* **Texto de leitura**:
== == ==

Razões de Veto ao Projeto de Lei nº 676/08
OF. ATL nº 40/09
Ref.: Ofício SGP-23 nº 00120/2009
Senhor Presidente
Por meio do ofício em epígrafe, Vossa Excelência encaminhou à sanção cópia autêntica da lei decretada por essa Egrégia Câmara, em sessão de 18 de dezembro de 2008, relativa ao Projeto de Lei nº 676/08, de autoria do Vereador Gilson Barreto, que institui o Programa Educação Perto e Para Todos, de suplementação de vagas para o acesso pleno a creches e escolas de educação infantil e de ensino fundamental no âmbito do Município de São Paulo.
Em que pese o meritório propósito que norteou seu autor, a medida não reúne condições de ser convertida em lei, impondo-se seu veto total, na conformidade das razões que passo a expor.

== == ==

* **Dados fornecidos**:
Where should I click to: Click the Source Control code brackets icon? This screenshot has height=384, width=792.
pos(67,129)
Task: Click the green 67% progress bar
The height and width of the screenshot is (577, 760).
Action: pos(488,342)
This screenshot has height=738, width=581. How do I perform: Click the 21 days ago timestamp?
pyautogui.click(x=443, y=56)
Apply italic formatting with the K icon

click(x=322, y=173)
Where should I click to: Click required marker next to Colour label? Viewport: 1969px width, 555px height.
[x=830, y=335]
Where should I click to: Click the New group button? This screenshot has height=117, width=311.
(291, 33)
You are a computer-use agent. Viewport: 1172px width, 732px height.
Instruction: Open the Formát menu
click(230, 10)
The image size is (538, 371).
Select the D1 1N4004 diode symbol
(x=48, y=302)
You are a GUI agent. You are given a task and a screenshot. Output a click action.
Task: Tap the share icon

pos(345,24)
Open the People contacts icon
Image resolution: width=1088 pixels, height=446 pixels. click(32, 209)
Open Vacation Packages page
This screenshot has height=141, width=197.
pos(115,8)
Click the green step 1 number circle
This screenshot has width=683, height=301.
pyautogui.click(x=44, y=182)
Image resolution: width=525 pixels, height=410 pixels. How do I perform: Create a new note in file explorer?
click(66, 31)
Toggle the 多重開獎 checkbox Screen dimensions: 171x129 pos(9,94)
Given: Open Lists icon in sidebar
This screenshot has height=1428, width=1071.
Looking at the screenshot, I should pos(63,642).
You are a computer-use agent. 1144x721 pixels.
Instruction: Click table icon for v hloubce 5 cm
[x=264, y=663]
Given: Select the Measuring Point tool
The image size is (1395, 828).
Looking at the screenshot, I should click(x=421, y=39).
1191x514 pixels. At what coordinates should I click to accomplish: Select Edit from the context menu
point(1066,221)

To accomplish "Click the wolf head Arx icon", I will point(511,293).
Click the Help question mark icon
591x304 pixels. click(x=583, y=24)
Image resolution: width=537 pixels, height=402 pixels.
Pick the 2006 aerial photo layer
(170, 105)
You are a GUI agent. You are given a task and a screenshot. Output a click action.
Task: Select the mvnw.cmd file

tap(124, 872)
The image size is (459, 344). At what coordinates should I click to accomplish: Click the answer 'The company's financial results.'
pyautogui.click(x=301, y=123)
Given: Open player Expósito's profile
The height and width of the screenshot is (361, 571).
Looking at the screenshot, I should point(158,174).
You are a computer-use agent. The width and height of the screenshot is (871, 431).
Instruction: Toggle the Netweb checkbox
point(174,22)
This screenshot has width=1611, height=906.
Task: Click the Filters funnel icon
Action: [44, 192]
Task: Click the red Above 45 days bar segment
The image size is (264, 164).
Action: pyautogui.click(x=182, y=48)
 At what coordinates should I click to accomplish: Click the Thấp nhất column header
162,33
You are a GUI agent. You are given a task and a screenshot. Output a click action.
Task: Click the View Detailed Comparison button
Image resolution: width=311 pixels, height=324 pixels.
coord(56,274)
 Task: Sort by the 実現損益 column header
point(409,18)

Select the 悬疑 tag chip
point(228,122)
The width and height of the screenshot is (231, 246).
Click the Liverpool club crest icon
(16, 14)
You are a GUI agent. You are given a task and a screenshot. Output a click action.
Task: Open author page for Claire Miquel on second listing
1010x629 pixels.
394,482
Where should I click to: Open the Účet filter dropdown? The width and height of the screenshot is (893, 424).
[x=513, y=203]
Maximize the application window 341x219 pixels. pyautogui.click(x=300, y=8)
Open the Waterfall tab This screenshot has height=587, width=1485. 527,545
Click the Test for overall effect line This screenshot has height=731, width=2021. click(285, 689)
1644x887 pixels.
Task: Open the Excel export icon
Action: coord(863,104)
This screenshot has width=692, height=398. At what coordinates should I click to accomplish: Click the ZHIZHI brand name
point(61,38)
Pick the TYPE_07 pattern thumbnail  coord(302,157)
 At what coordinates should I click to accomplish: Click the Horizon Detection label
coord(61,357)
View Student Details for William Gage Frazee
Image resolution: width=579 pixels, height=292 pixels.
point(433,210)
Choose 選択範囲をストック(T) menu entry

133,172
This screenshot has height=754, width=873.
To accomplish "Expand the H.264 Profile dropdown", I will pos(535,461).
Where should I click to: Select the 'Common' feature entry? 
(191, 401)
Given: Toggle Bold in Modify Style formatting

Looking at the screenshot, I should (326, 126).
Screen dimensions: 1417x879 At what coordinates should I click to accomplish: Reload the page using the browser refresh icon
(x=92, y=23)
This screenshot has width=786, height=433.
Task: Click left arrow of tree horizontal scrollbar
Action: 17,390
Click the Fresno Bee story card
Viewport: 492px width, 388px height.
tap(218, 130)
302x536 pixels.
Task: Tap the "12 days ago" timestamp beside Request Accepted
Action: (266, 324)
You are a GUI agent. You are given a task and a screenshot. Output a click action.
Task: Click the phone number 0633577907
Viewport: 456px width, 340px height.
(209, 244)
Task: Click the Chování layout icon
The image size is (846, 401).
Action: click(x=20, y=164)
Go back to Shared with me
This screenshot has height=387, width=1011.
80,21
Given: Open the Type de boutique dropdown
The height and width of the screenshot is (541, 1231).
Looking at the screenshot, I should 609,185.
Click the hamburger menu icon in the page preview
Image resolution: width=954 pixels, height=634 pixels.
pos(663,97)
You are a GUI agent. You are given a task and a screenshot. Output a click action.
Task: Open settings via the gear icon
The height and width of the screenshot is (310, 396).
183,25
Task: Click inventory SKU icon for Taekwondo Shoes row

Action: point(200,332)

== == ==

* **Descrição da tarefa**: Segundo o texto de leitura, em que data a Câmara decretou a lei relativa ao Projeto de Lei nº 676/08?

* **Resultado**: Em sessão de 18 de dezembro de 2008.